Actor Christian Kane says he had a difficult time calling himself 'Doyle' because he felt on some level he was masquerading as deceased Glenn Quinn. "It was a very awkward situation for me and David because we were close to Glenn," says Kane. "I didn't know how the fans were going to react to it." Kane says the memory of Quinn upset Boreanaz: "I could see it in his eyes... it’s got to be a tough deal for him." However, Kane thinks that "Joss is brilliant because he used that. How do you turn me and David against each other? You really can’t because we’re such close friends. So to use that for Angel and Lindsey, I think has a little bit of brilliance to it. It’s kind of sick...but it did the job." David Fury adds, "I think [the fans] appreciated it from the standpoint that we were honoring him. That Doyle's not a forgotten piece of this world."

==Reception==
This episode was rated as one of the series' top five episodes in a poll done by Angel Magazine.
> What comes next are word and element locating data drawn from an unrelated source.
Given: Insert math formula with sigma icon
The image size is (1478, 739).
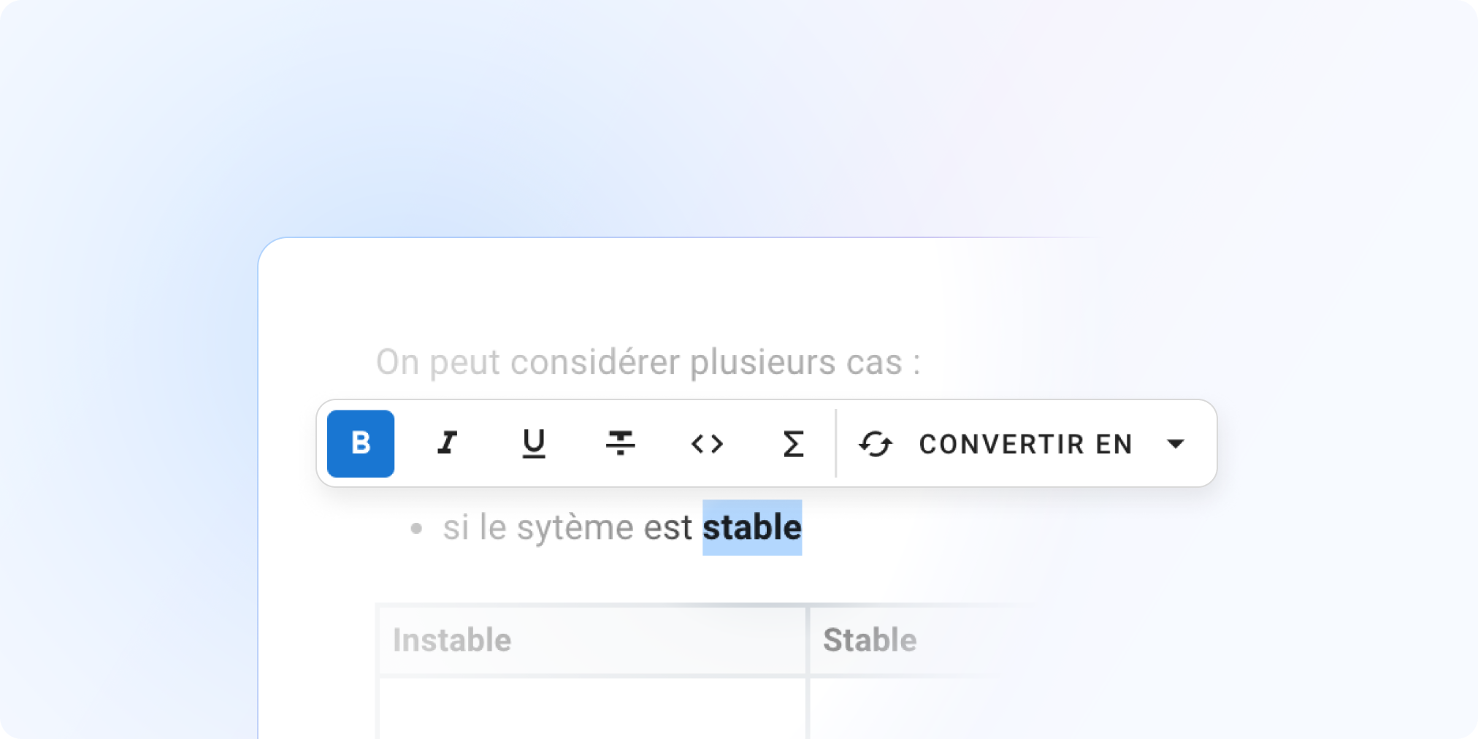Looking at the screenshot, I should click(x=793, y=443).
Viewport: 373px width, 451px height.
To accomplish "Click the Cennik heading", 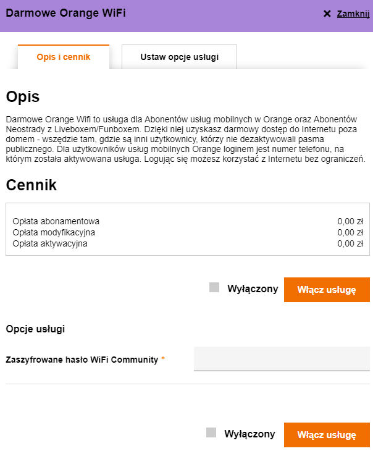I will [x=31, y=185].
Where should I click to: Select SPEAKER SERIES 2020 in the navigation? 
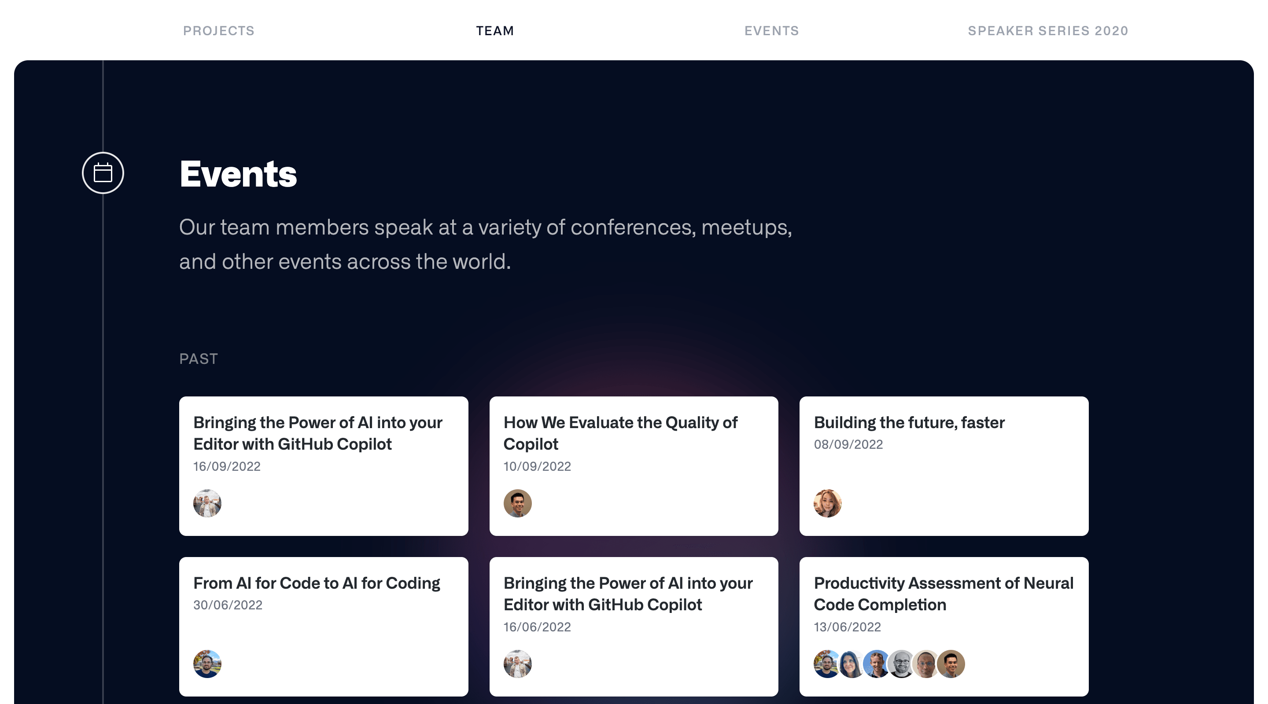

TV Guide praised Charisma Carpenter's "blithe comic delivery"; the BBC noted that Carpenter's return elevated the script from "merely great to something close to awesome," but griped because the show's tight budget left Lindsey's activation of the fail-safe an "unfulfilled promise."

Reaction to the death of long-time character Cordelia was generally positive. After being disgusted by Cordelia's fourth season arc, which she claims "destroyed Cordy's character and viewer trust", author Jennifer Crusie applauds this episode. "The writers play fair," she says, "foreshadowing the Gotcha to come" - Cordelia is in a private room, yet hastily draws the curtains around a bed-ridden roommate, and remarks to Angel that she understands why Doyle used his "last breath to make sure [Angel] kept fighting." Rather than undercutting the emotional impact of the story, the twist of Cordelia's tragic ending reinforces and honors her character. "She is...our Cordy again," Crusie says. Cordelia exits the series "needed, loved, and wanted"; her final words are "You're welcome," Janine R. Harrison argues, because "she knows her worth."